Dr. Babak Toosi, of Montefiore’s Emergency Department, said there were no
signs of trauma on Chen’s body and that while he was dehydrated, he never
passed out.
“He is young and his body can tolerate loss of water to
a certain extent,” Toosi said.
A police source said that Chen said he had hit the
alarm and intercom button in the elevator several times before Tuesday
morning.
No one could explain how the stuck elevator — there are six in each of
Tracey’s two buildings — could have gone unnoticed for so long, particularly
by police who were scouring the building and Tracey’s own security detail.
Paul Browne, deputy commissioner for public information at the NYPD, said in
a telephone interview that the police were particularly perplexed that
security monitors with views of the interior of the elevators did not reveal
that Chen was inside during the course of the search.
“That’s not to say Mr.
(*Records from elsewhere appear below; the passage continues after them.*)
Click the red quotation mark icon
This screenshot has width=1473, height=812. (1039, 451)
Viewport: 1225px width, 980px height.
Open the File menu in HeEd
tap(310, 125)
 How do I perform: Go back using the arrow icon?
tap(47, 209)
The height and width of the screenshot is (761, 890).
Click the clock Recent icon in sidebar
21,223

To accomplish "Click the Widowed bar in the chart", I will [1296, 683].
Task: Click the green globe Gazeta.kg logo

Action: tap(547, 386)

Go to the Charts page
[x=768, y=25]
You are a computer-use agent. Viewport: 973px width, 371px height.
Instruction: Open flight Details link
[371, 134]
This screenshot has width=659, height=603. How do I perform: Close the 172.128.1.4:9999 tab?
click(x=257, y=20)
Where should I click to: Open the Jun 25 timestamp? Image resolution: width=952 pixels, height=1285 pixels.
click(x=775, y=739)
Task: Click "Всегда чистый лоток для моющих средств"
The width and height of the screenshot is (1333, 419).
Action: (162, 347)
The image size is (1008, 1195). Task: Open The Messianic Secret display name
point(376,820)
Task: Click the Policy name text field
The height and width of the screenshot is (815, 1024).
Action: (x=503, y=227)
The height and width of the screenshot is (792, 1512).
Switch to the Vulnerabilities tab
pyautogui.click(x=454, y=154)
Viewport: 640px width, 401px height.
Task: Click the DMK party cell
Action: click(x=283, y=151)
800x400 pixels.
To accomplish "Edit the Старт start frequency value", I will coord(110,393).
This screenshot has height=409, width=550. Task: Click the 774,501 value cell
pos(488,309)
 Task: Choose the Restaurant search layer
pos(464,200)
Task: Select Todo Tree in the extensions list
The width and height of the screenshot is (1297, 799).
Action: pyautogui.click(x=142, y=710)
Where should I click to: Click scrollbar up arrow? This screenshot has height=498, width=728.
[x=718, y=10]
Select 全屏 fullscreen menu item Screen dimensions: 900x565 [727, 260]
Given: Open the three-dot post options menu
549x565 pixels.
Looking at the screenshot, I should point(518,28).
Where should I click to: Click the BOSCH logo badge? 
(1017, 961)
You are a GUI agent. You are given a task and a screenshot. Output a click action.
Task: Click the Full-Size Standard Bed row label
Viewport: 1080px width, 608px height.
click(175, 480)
Chen wasn’t telling the truth,” Browne said, pointing
out that it was possible for them to have missed Chen if he was crouching in
one particular corner the entire time. “It would just have to be extremely
bad timing all the time by three different entities [the police, Tracey
security, and elevator maintenance staff] who would all have to miss him at
different points throughout those days.”
RY Management, the company that runs Tracey, did not return a call for
comment by press time.
But elevator problems, and structural problems in general, at Tracey are not
new. The Norwood News reported just over a year ago that one of the
tenants’ main gripes is the condition of the elevators.
“You have to pray every time you get in the elevator not to get caught,”
said tenant Gerry Powell at the time. Many of the floor indicators didn’t
function as well.
Though Chen was found alive and well, and officials praised the police while
the search was under way, questions are being raised about another aspect of
the Police Department’s performance.
At press time on Tuesday, Liu issued a press release praising the police for
the “vigor with which the Department searched for Chen,” but he also charged
that the Department violated mayoral Executive Order 41. That order directs
city employees “not to take it upon themselves to enforce federal law,” Liu
said, referring to some press reports quoting police stating that Chen was
an illegal immigrant who had been smuggled into the country.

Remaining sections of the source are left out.